> [WHAT IS REQUIRED]
Copy the data that follows exactly as it is, excluding all pictures.

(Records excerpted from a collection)
+ + +

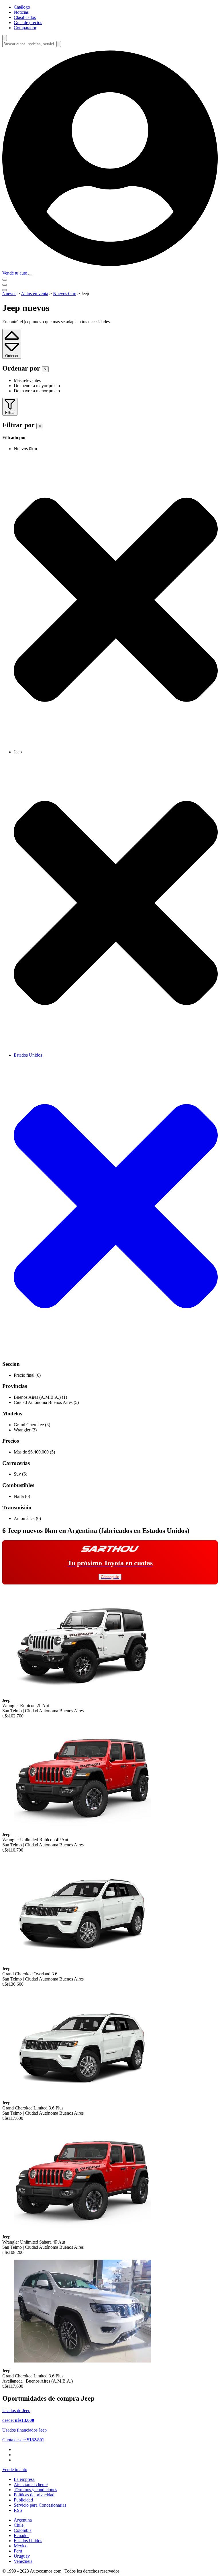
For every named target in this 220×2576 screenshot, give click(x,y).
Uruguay (22, 2556)
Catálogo (22, 7)
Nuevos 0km (64, 293)
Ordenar (11, 356)
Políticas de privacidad (34, 2494)
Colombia (23, 2530)
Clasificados (25, 17)
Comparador (25, 27)
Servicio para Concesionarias (40, 2505)
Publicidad (23, 2499)
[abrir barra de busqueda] (4, 38)
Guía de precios (28, 22)
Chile (18, 2525)
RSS (18, 2510)
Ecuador (21, 2535)
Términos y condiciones (35, 2489)
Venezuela (23, 2561)
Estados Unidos (28, 2540)
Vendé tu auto (14, 273)
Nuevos (9, 293)
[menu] (30, 274)
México (21, 2545)
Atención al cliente (31, 2484)
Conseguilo (110, 1577)
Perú (18, 2550)
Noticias (21, 12)
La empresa (24, 2479)
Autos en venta (34, 293)
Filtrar (10, 412)
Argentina (23, 2520)
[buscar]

+ + +

> [EXERCISE RESPONSE]
For every named target in this 220×2576 screenshot, give click(x,y).
Uruguay (22, 2556)
Catálogo (22, 7)
Nuevos 0km (64, 293)
Ordenar (11, 356)
Políticas de privacidad (34, 2494)
Colombia (23, 2530)
Clasificados (25, 17)
Comparador (25, 27)
Servicio para Concesionarias (40, 2505)
Publicidad (23, 2499)
[abrir barra de busqueda] (4, 38)
Guía de precios (28, 22)
Chile (18, 2525)
RSS (18, 2510)
Ecuador (21, 2535)
Términos y condiciones (35, 2489)
Venezuela (23, 2561)
Estados Unidos (28, 2540)
Vendé tu auto (14, 273)
Nuevos (9, 293)
[menu] (30, 274)
México (21, 2545)
Atención al cliente (31, 2484)
Conseguilo (110, 1577)
Perú (18, 2550)
Noticias (21, 12)
La empresa (24, 2479)
Autos en venta (34, 293)
Filtrar (10, 412)
Argentina (23, 2520)
[buscar]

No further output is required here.